Hukuki Boyutta Da Önce Yarar Sağla!
Sağlık her ne kadar DSÖ ya göre genel bağlamda 3 bileşenin tam iyilik hali denilse de artık hukuki düzlem de 4ncü bir bileşen olarak yerini almaya başladı.
Hem vatandaşlık hakkı, hem de anayasal boyutta cezai işlemi göz önünde bulundurulduğunda yaşama hakkı her birey için olmazsa olmaz olarak hayatın içinde yerini alır.
Orta çağdan bu yana tıp dünyası kendi içinde dalgalanmalar seyretse de genel anlamda her zaman ilerleyen, kendini geliştiren, gelişen teknoloji ve ortaya çıkan hastalıklar ile birlikte harmanlanmış bir şekilde ilerlemeye devam eden, yaşayan bir sistemdir. Çıkan hastalıklar ve beraberinde gelişen tedavi çeşitliliği kişilerin yaşama hakkıyla birlikte paralel olarak yol alır. Her ne kadar gelişen teknoloji olsa da her şey insan elinden çıktığı yok sayılmayacak bir husustur.

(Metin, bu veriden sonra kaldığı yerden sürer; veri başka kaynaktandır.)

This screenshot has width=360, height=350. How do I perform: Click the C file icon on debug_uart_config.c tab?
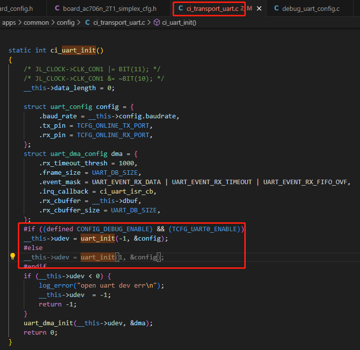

Ülkemizde az insan çok iş gücü mantığı ile verilen sağlık hizmeti beraberinde uygulamalarda istenmese de hataları ve komplikasyonları da beraberinde getirmektedir. Bizleri en çok ilgilendiren, malpraktisin insana yansıyan kısmının yanı sıra yasal boyutu olmalıdır. Hasta rızasının alınması, doğru ve yeterli bilgilendirme yapılması, yazılı olarak yapılan her şeyi not alınması, yapılan her uygulamanın hasta yararına yapılmış olması ve bilgilendirmenin geri bildirimin alınması önemli noktalardandır. Bunlara yaparken de dikkat edilmesi gereken en önemli nokta, yasal boyutuyla hem hastayı hem de sağlık hizmetini veren sağlık çalışanını korumaktır.
Bu noktada kanun, yönerge, yönetmelikler yol gösterici olmasıyla birlikte sağlık hizmetinin sunulmasında genel bakış sağlar. Çünkü günümüz sağlık hizmetinde artık sadece insan fizyolojisi değil hizmetin okuryazarlığı ile birlikte hukuksal boyutları da konuşulmaya başlanmıştır. Bu da bizi başka bir konuya götürüyor: Sağlık Hukuku!
Sahi siz hala sağlık hukuku bilmiyor musunuz yoksa her adım da her işi dört dörtlük yaptığınıza bu kadar emin misiniz?